** Provided data follows **

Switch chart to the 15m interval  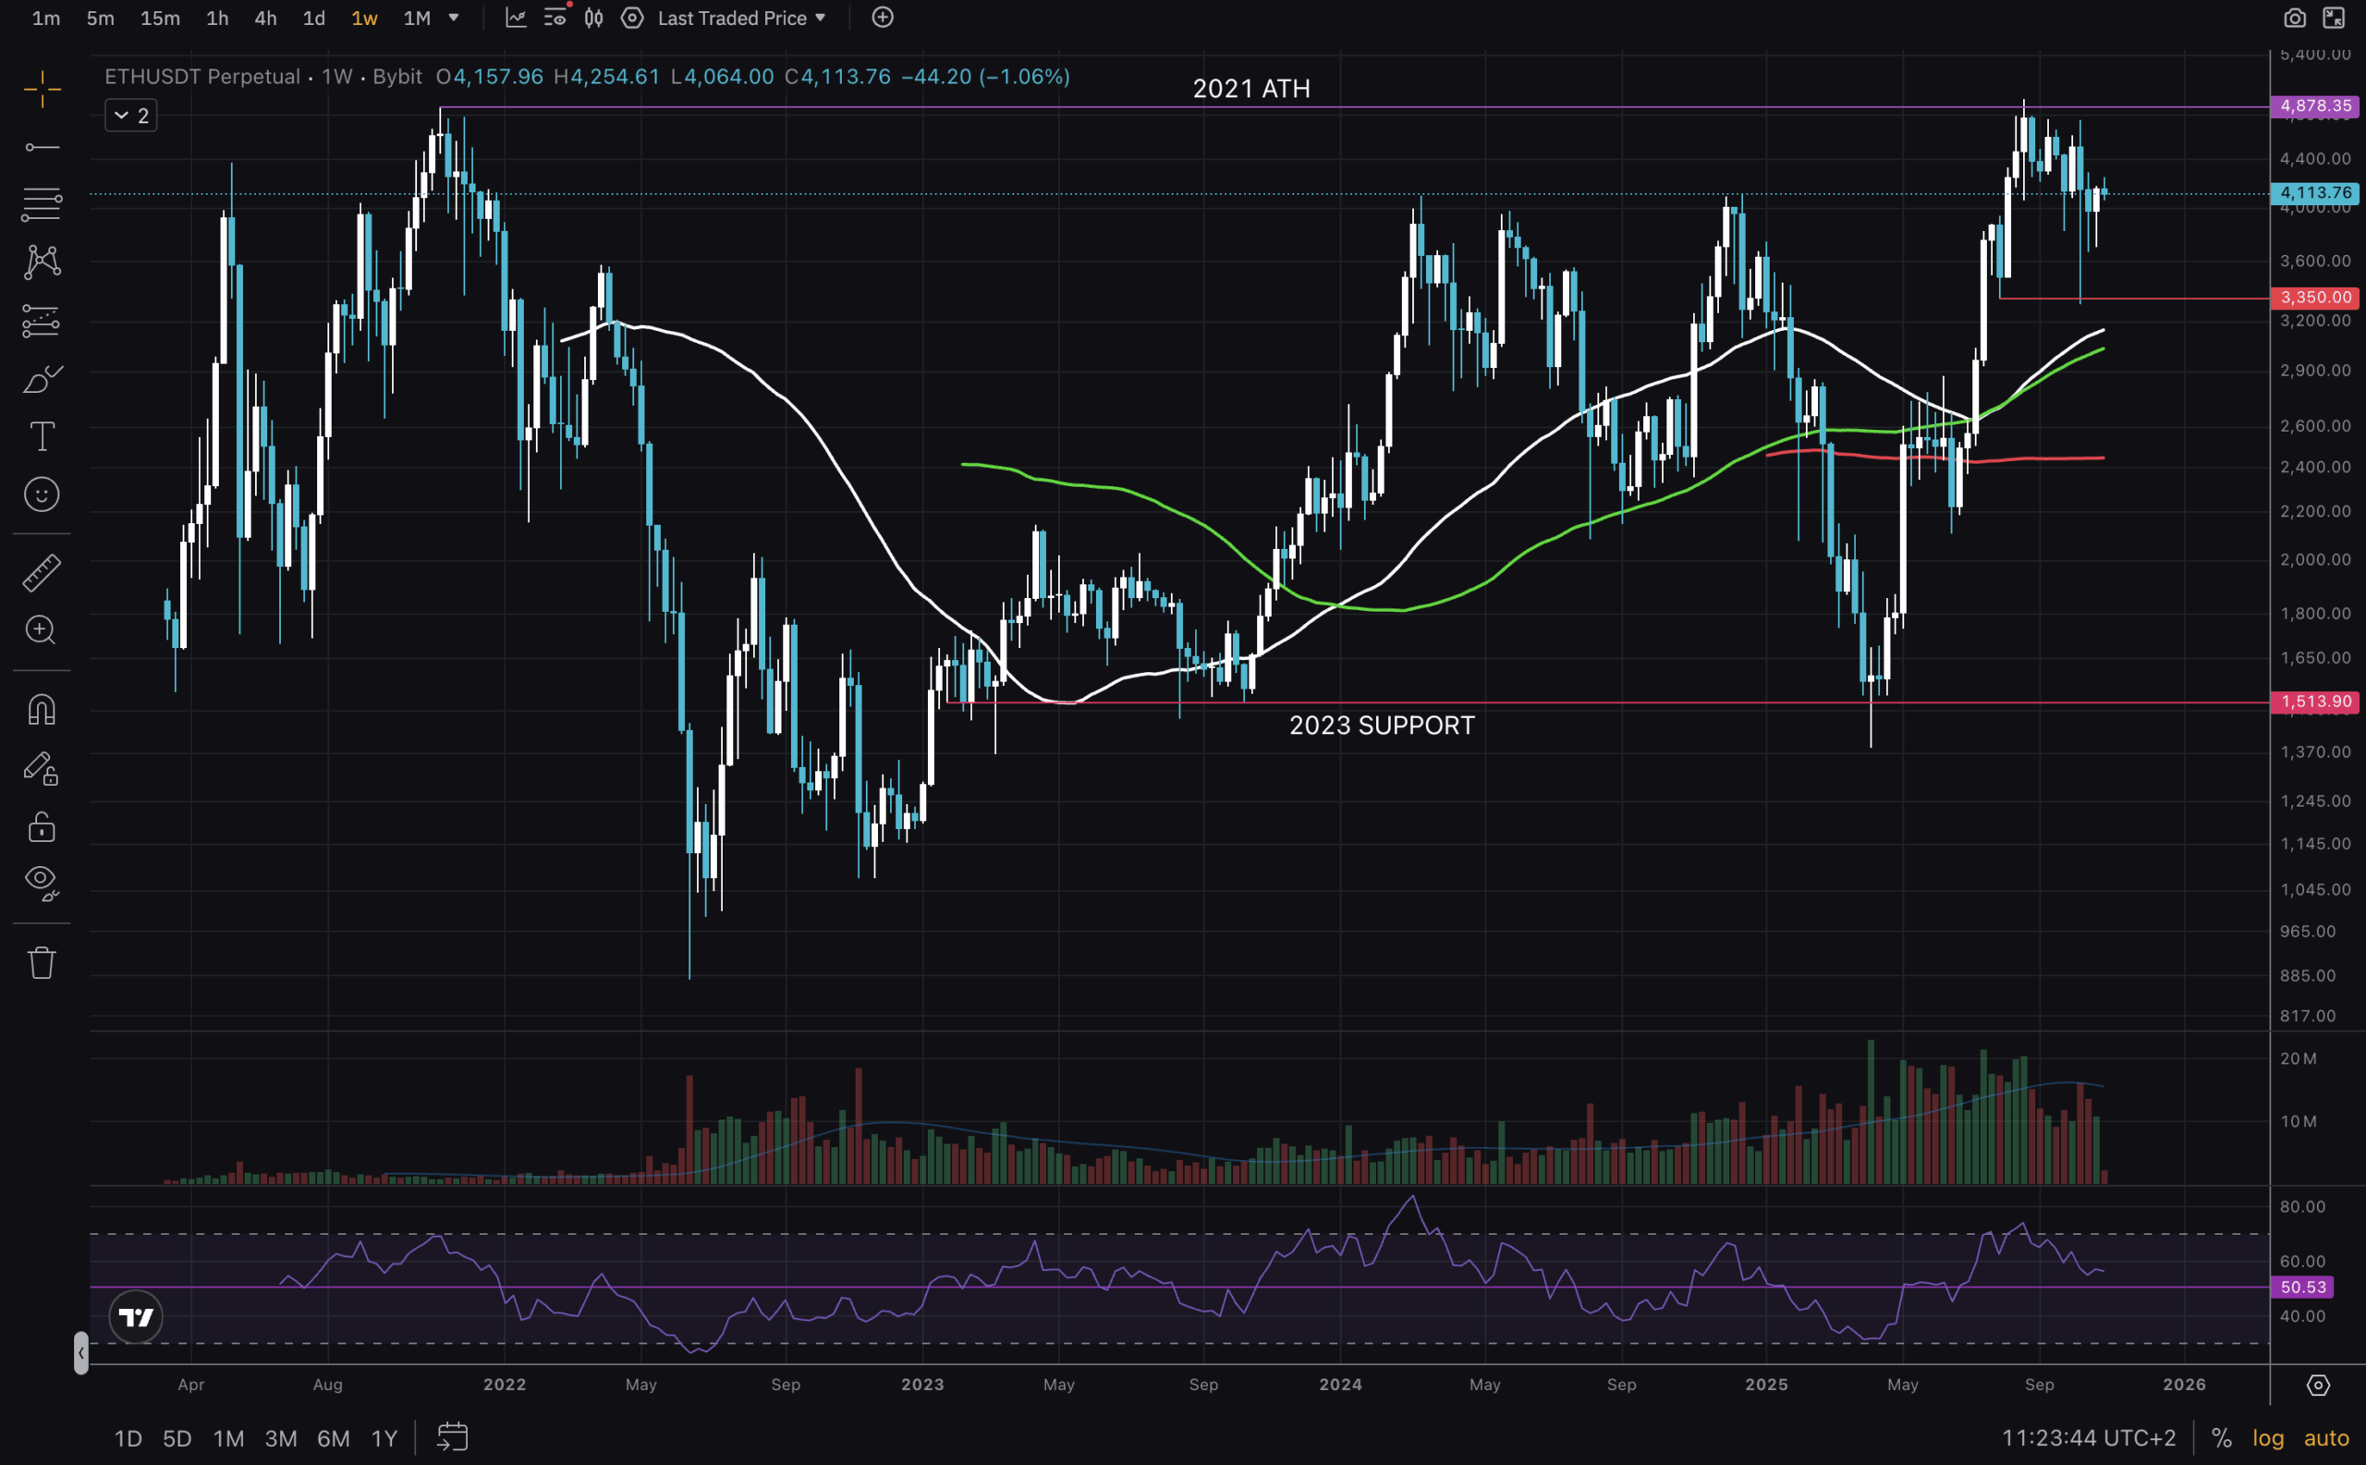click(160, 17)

** End of Provided data **
** Provided data follows **

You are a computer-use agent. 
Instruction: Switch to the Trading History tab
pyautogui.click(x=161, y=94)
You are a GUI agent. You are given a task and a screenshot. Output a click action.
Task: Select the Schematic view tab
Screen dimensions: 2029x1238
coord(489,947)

** End of Provided data **

=== Task statement ===
Filter the records for lines containing the word "agent" and copy each one.

=== Response area ===
You are a computer-use agent. 
You are a GUI agent. You are given a task and a screenshot. Output a click action.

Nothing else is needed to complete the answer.